Not until I really got interested in family tree research and as I dug around online and such for information on both sides of my Dad's family tree and met some of his cousins, then also, finally got to get better acquainted with my oldest uncles children, I began to feel "at home" within myself. I was able then to figure out a few things about my temperment that hadn't always jived with my Mom's family but with my Dad's -a whole different story there.
But now, this brings me to a bit of a different quandry because you see, since my ex and I divorced 30 years ago and his siblings are scattered all over the place -with the exception of one brother who lives near to us -my kids don't really know their Dad all that well and they could probably run right into a cousin or even one of their uncles or their aunt and not have a clue that they are related.
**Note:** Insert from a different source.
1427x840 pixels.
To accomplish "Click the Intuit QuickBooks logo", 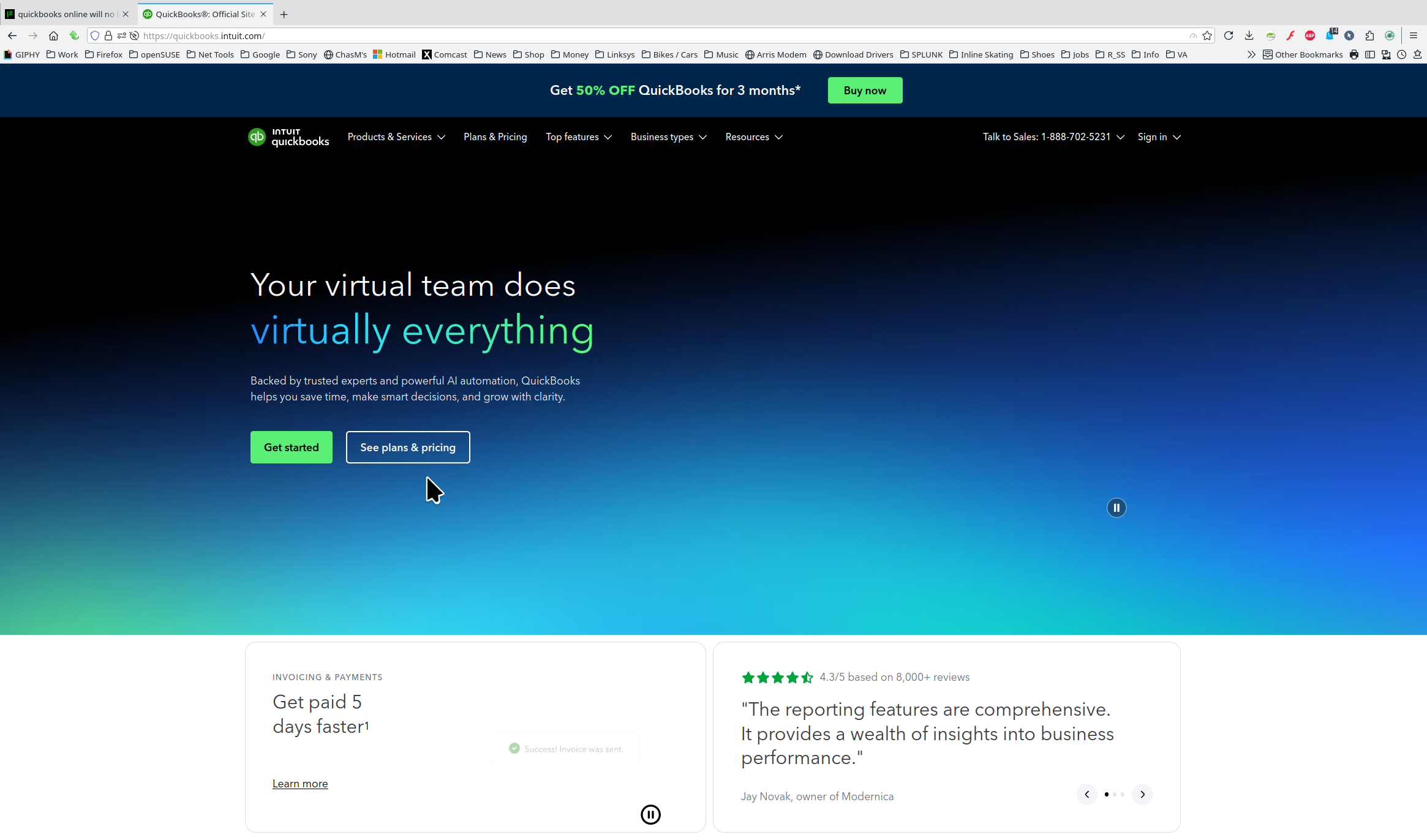I will click(288, 137).
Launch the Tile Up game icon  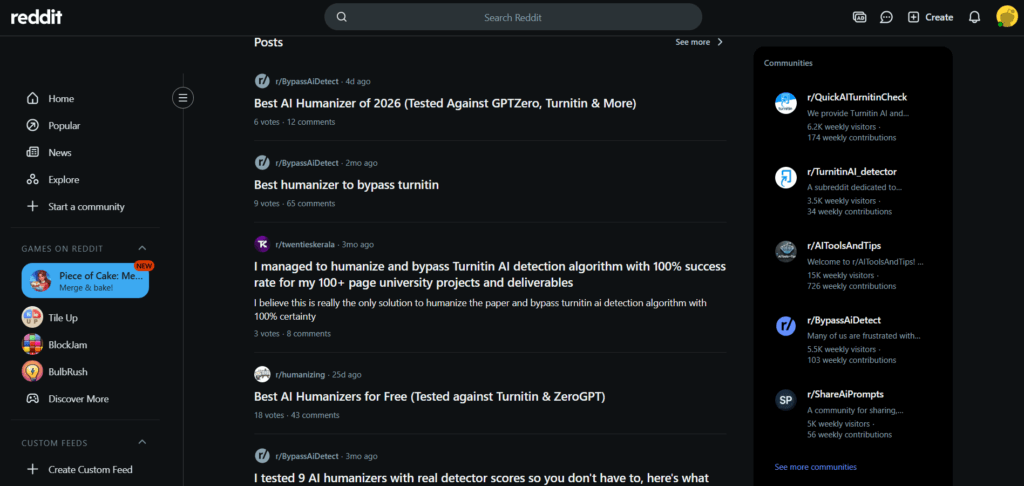click(x=32, y=317)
With all three of my grandkids now too, they are not in a position -nor am I now -to really get to know their roots, first-hand, by knowing all their extended family either.
And, this is something I really would like to change if at all possible for them -that they learn as much as I can pass on to them about their roots and traits that are acquired through genes often way, way back in their family history.
So -my word to you -if you are in a situation within your own family of distance from relatives or bad vibes for whatever reasons and not getting along with this relative or that or an ex-spouse situation, please at least try to share whatever good factors you can find about your family with the children left in the wake.
Trust me, it is very important for children to grow up knowing who they are, deep inside themselves and it helps immensely then for them to learn how to be more comfortable within their own skin from having that knowledge.